Speaker at  Nursing World Conference 2023 - Robin Whelpley
Bon Secours Memorial College of Nursing, United States
Title : Neurodiversity in nursing curriculums: The need to enhance autism spectrum disorder content


Background: Nurses are seeing increasing numbers of patients with autism spectrum disorder (ASD) given that one in thirty-six children receive the diagnosis. Previous studies have found that there is limited amount of education regarding the care of patients with ASD in undergraduate nursing programs. To further this issue, nursing faculty have reported to feel unprepared to teach students about ASD or guide supervised care of these patients.

Purpose: A study was completed to evaluate practicing pediatric nurses’ and nursing faculty’s comfortability in caring for patients with ASD and if they received formal education regarding necessary considerations for ASD in their undergraduate nursing curriculums.

Methods: Pediatric nurses attending an annual competency event and nursing faculty completed a survey. Routine nursing assessment and patient interaction metrics were evaluated along with the nurse’s ability to direct parents to resources. Nurses were given the opportunity to identify barriers to effective care for patients with ASD and suggest institutional changes. Nurses were then provided in-depth education regarding best practices in nursing care of patients with ASD.

Results: Sixty-two surveys were completed. Seventy-nine percent of the nurses did not receive formal education regarding ASD in their nursing curriculums. The nurses felt the most comfortable taking vitals, assessing pain, and administering medications to patients with ASD. The nurses felt the least comfortable understanding and managing a behavioral plan, teaching about ASD, and providing direction for early intervention process. Communication and sensory needs were listed as the largest barriers to care. The nurses suggested that the institution provide more ASD education, sensory carts on floors, and access to sensory rooms.

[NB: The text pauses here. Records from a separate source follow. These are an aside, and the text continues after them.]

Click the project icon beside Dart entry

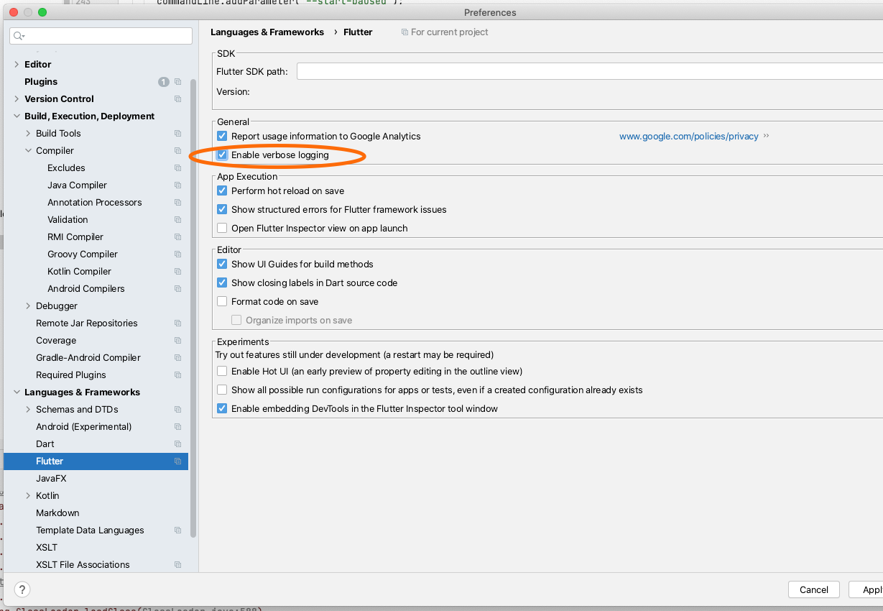[x=177, y=444]
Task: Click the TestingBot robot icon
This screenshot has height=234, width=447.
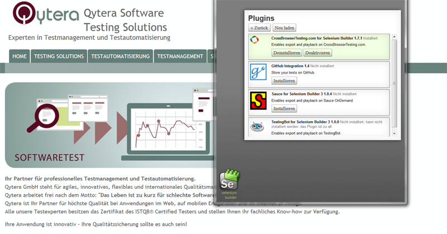Action: pos(257,127)
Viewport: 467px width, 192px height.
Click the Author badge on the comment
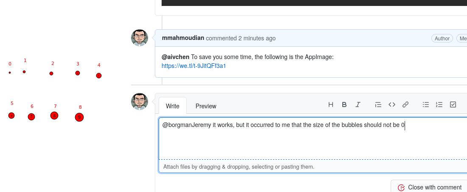[442, 39]
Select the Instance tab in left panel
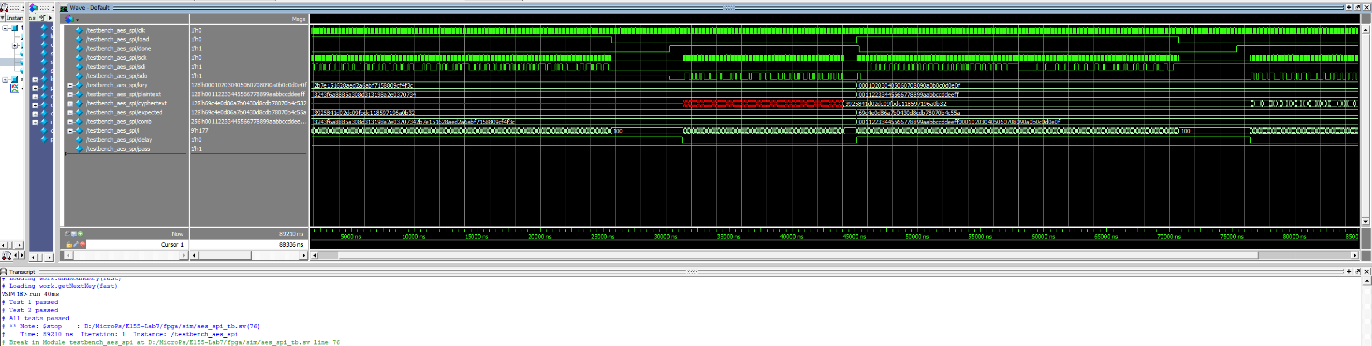The image size is (1372, 346). [x=14, y=18]
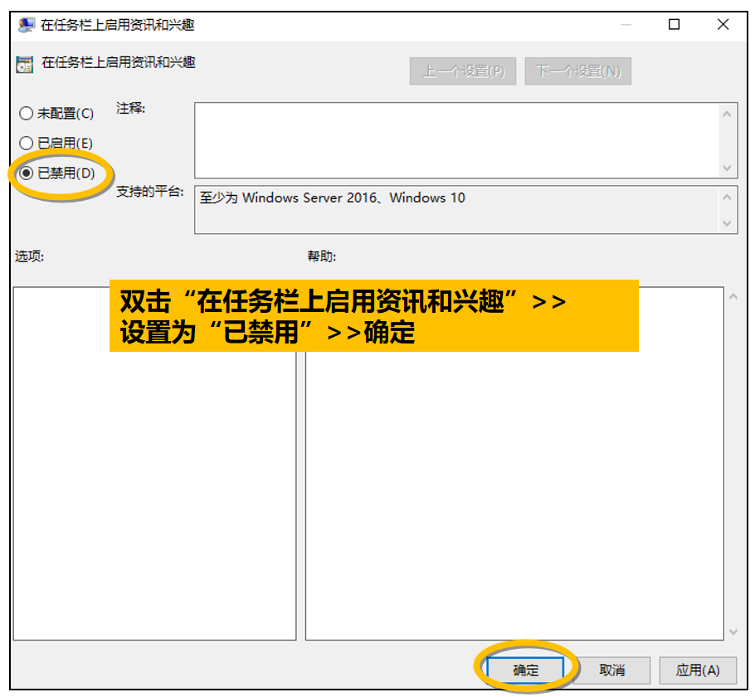Click the 下一个设置(N) button

(577, 71)
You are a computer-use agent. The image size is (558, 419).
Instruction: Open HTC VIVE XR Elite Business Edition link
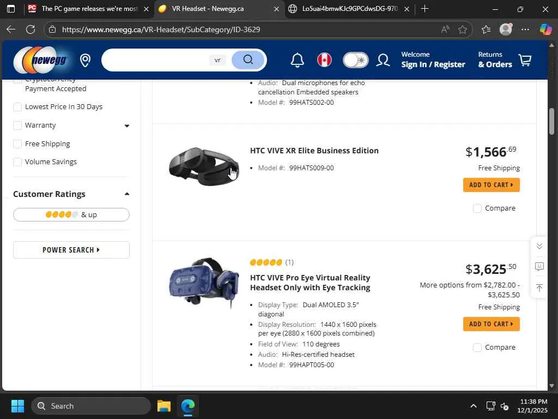(314, 151)
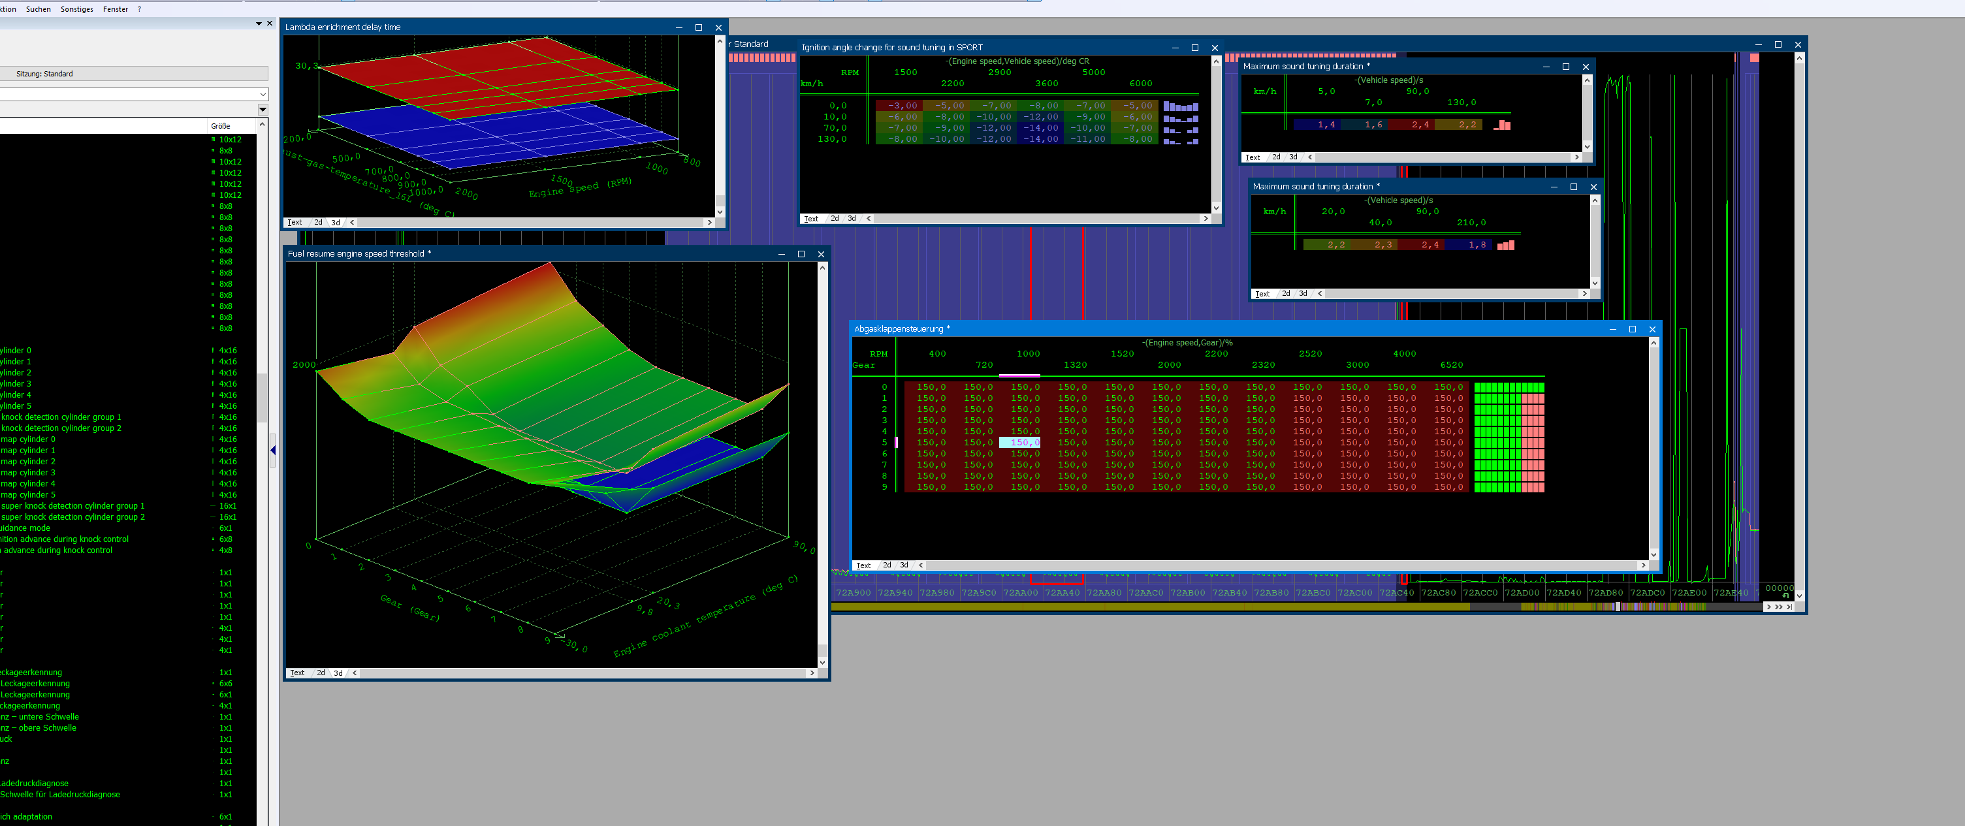This screenshot has width=1965, height=826.
Task: Click the position thumb on the overview bar
Action: click(1617, 607)
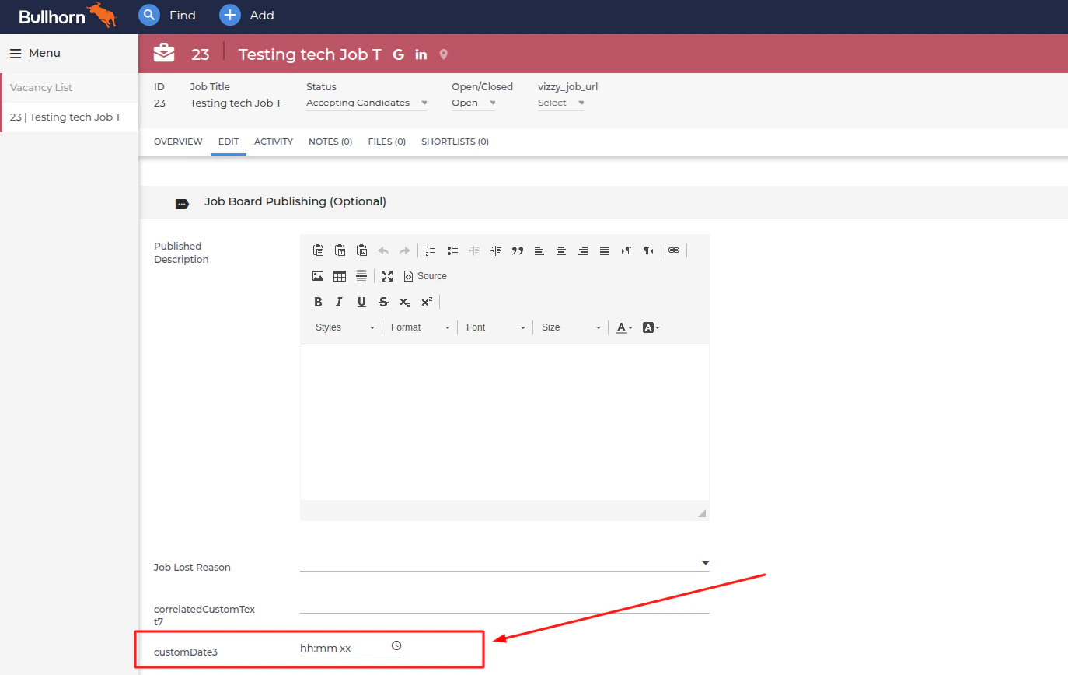The width and height of the screenshot is (1068, 675).
Task: Insert an image into the description
Action: click(318, 276)
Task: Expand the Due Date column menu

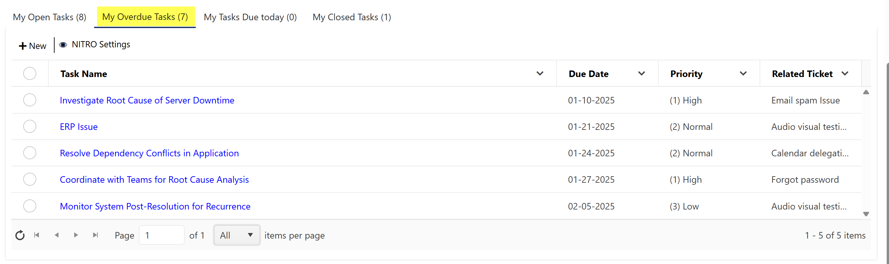Action: (641, 73)
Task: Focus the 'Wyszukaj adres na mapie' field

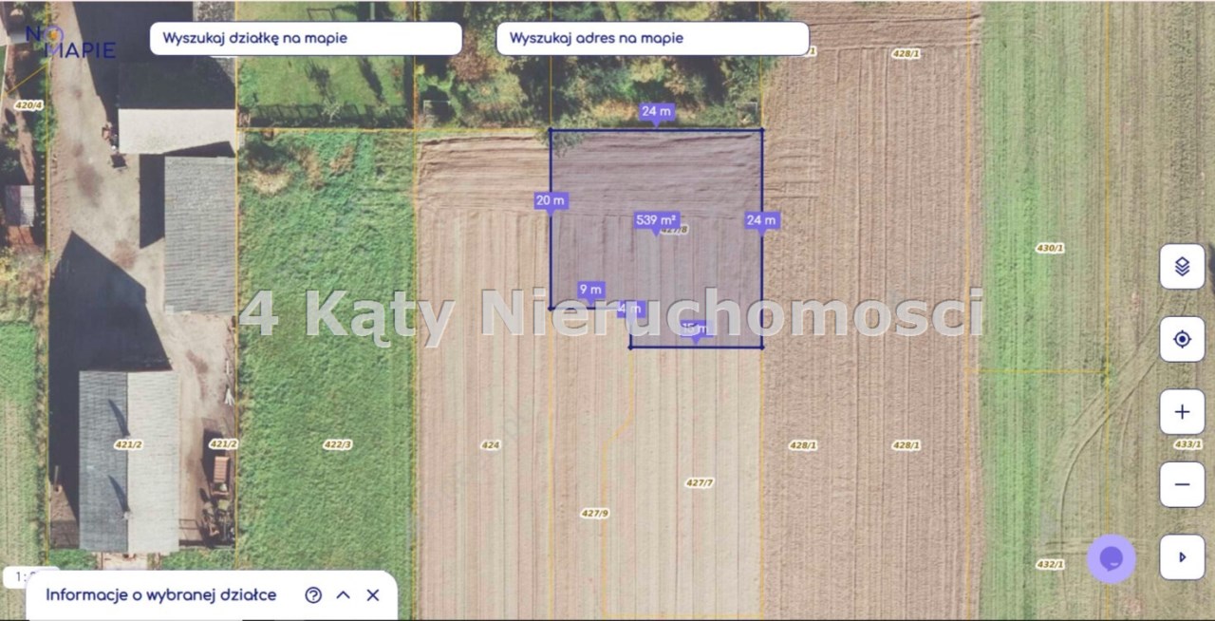Action: [x=652, y=39]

Conclusions: Most nurses did not identify as having specific education regarding care of individuals with ASD during their undergraduate nursing education. In addition, many nurses felt uncomfortable with certain patient interactions.

Implications: With the increasing number of children and adults with ASD and the documented lack of ASD education in undergraduate nursing curriculums which affects comfortability in caring for patients, there is an opportunity for us to enhance education for our nursing faculty and students. The limited evidence that exists in the literature to bridge this gap in ASD knowledge will be discussed as well as plans for future improvement.

Audience Take Away Notes:

  • After this presentation participants will be more knowledgeable about the prevalence of autism spectrum disorder and important barriers these patients have to health care.
  • Participants will review existing evidence of autism spectrum disorder (ASD) content in nursing curriculums and nursing faculty’s ability to integrate this knowledge into didactic or practicum application.
  • Participants will explore ways in which to enhance general ASD understanding for all practicing nurses.


Dr. Robin Whelpley received her Doctor of Pharmacy from Virginia Commonwealth University in 2009. She became board certified as a Pharmacotherapy Specialist in 2011. She completed her post-graduate residency with Bon Secours Health System in 2010 and served as pharmacy clinical specialist in psychiatry for seven years. Dr. Whelpley has a wide array of teaching experience with seven years as a full-time nursing faculty, six years an adjunct clinical faculty at South University Physician Assistant Program, six years as a preceptor for pharmacy and medical residents, and 14 years as a preceptor for fourth year pharmacy clinical students.